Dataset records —
++++++++++++++++++++

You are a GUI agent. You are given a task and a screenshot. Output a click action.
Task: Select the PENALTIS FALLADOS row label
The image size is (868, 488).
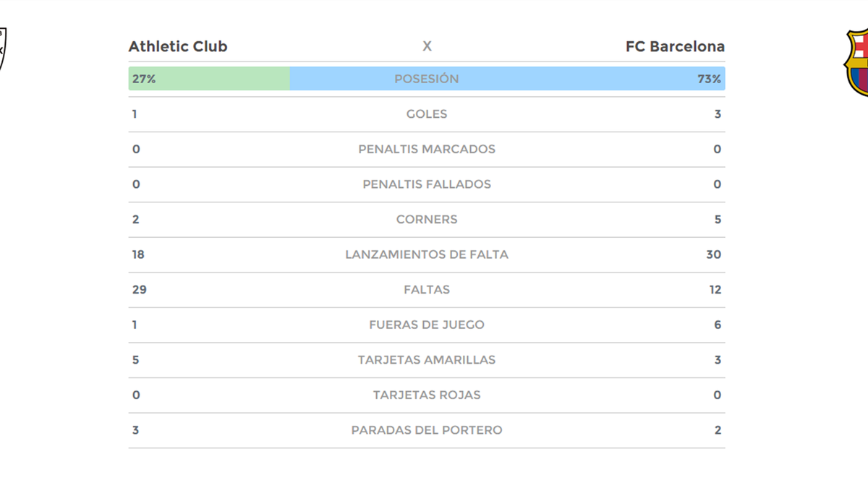(x=427, y=184)
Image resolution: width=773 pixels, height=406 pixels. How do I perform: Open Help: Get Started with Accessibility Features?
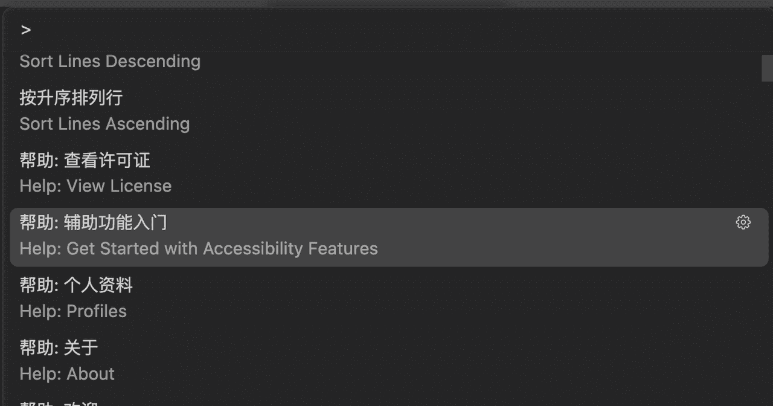click(x=199, y=249)
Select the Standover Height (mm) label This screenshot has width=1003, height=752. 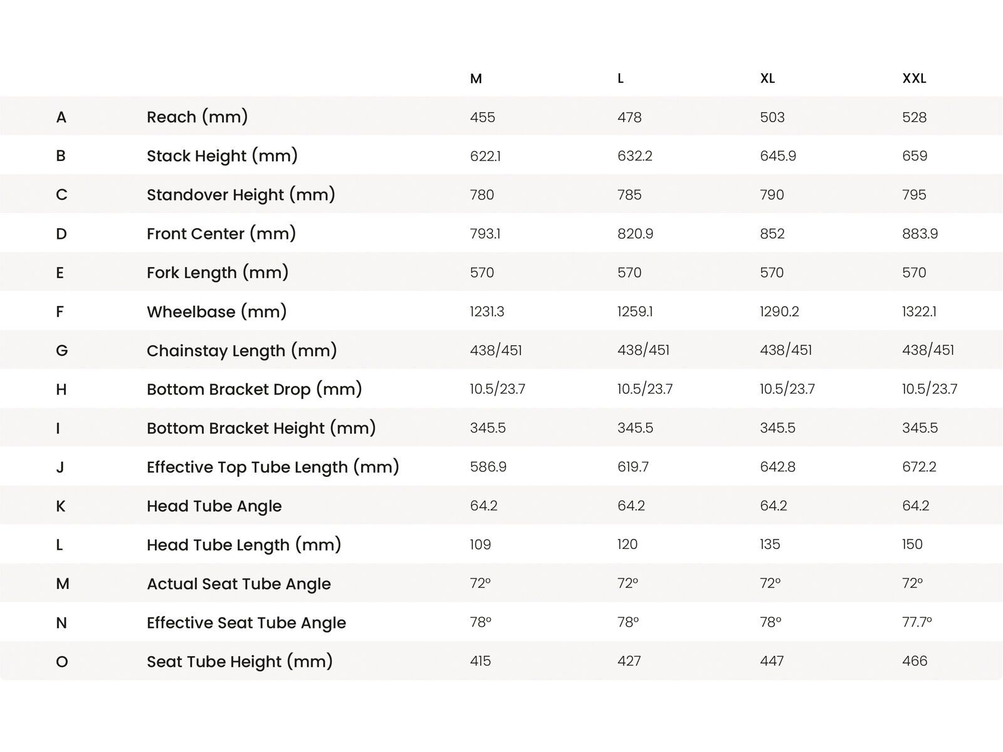pyautogui.click(x=241, y=195)
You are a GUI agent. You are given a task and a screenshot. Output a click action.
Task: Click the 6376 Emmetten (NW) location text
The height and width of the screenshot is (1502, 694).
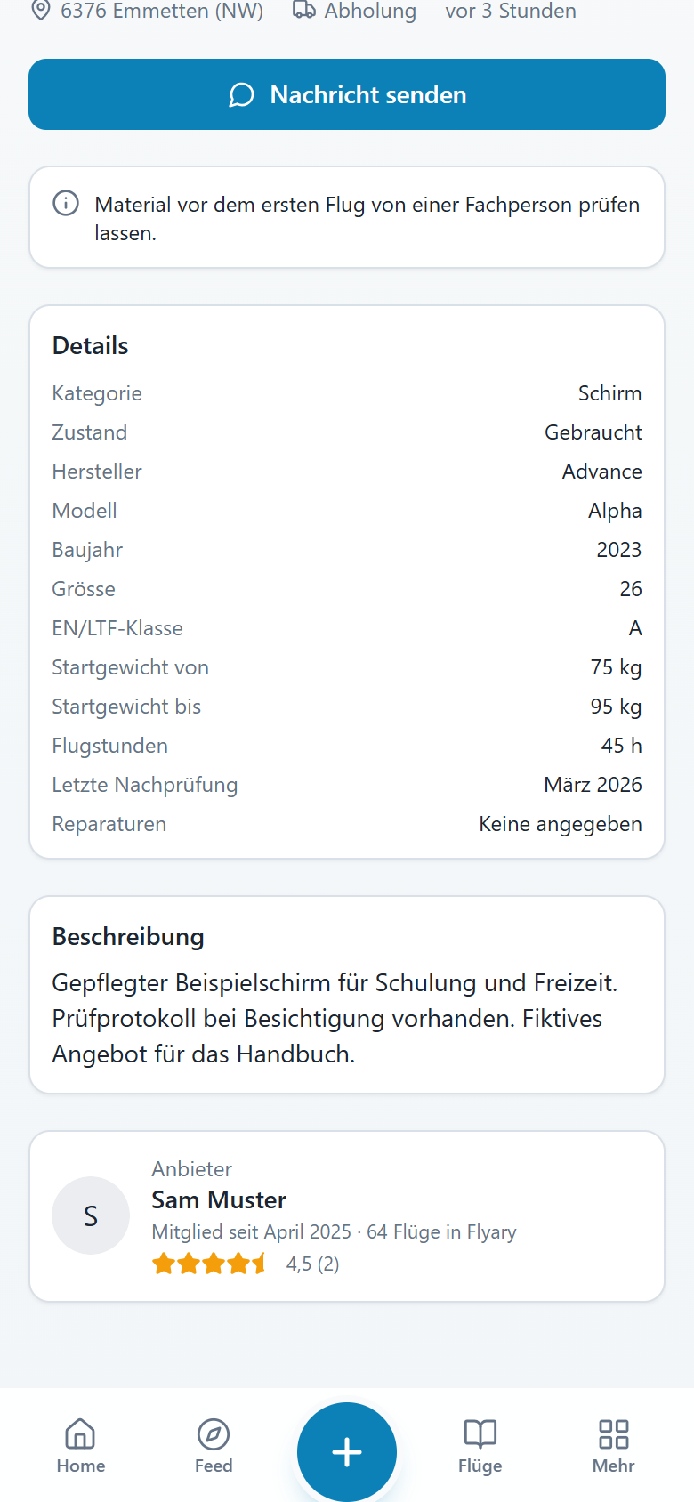pos(162,11)
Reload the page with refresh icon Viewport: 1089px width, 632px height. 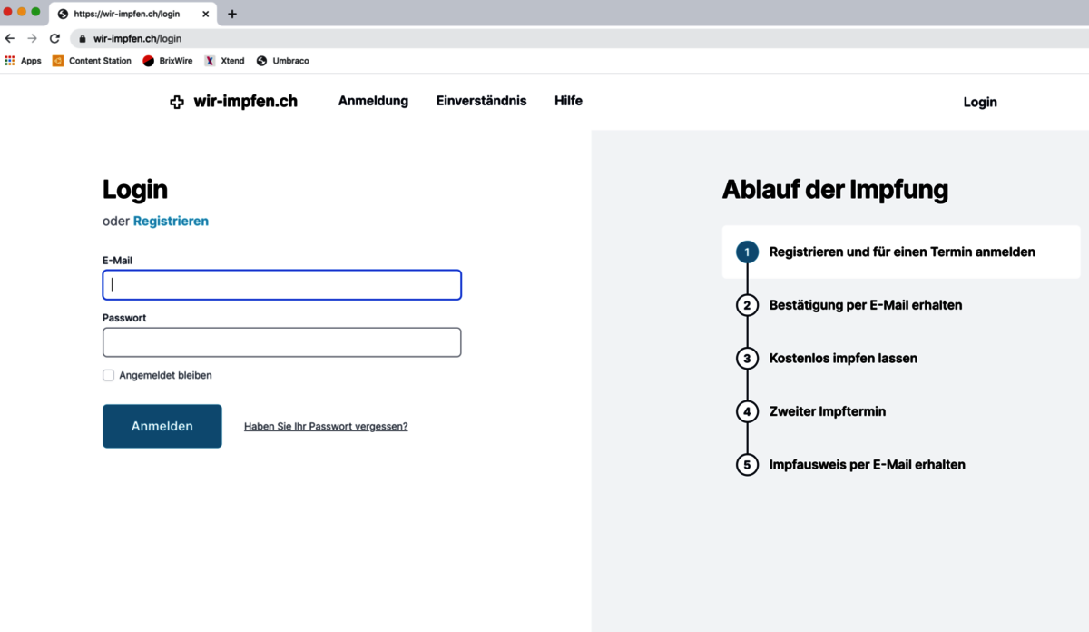[x=54, y=39]
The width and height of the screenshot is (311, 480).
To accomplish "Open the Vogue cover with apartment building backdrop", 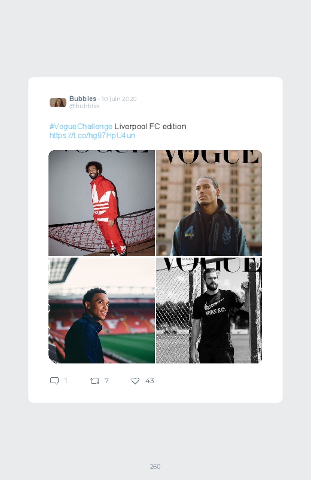I will (209, 203).
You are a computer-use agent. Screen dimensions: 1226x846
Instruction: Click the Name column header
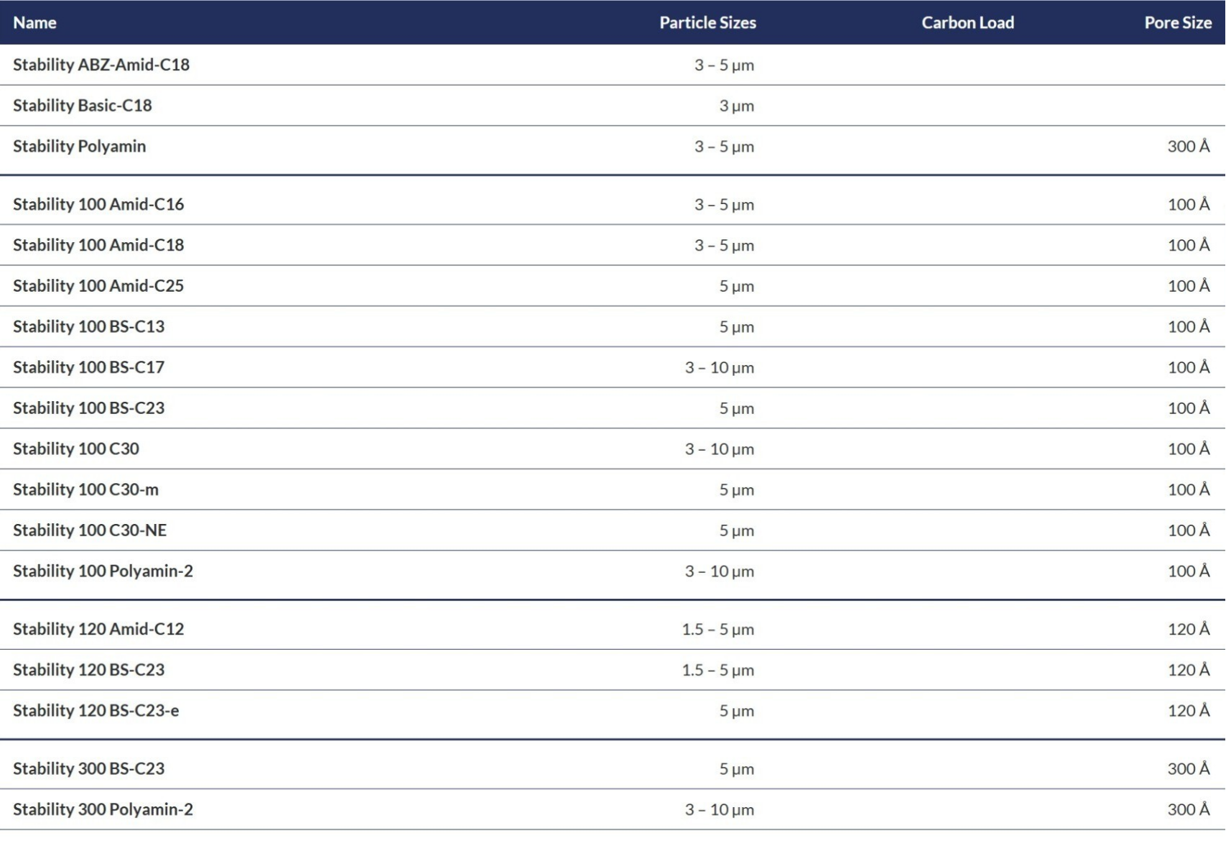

++++++++++++++++++++

Work instruction — Please transcribe, word for word, every line from the one containing "You are a computer-use" through the last line of the records, both included, and leave the pictures out.

Output of the task —
You are a computer-use agent. Screen dimensions: 1226x846
Instruction: Click the Name column header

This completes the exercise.